• TASK PROMPT:
How many lines in the records below hold the word "will"? Answer with the number alone.

[Stored data entries]
#####
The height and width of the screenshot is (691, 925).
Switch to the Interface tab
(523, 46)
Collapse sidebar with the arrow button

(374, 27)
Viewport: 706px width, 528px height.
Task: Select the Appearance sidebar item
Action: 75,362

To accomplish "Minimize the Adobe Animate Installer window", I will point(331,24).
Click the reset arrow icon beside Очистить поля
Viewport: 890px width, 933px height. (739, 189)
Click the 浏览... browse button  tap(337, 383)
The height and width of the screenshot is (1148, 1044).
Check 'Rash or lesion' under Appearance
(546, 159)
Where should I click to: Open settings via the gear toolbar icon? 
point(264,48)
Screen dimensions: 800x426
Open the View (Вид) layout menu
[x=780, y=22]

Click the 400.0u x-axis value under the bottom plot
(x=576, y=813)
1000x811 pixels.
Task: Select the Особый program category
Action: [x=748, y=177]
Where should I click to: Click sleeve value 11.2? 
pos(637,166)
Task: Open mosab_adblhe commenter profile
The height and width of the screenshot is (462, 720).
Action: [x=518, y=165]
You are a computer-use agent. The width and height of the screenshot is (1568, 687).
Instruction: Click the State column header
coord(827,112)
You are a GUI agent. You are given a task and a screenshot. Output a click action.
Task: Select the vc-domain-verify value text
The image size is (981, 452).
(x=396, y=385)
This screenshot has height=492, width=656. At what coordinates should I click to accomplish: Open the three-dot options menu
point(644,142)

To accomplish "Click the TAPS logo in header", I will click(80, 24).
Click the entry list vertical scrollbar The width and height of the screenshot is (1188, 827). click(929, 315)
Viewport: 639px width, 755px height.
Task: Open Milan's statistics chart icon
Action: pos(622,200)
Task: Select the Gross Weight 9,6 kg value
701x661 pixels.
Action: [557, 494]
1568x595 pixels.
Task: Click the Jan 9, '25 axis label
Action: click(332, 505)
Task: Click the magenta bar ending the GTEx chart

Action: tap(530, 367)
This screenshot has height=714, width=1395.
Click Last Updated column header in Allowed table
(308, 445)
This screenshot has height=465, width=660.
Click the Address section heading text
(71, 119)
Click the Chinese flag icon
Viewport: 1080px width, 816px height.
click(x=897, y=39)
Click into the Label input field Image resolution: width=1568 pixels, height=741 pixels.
#####
• OUTPUT OF THE TASK:
2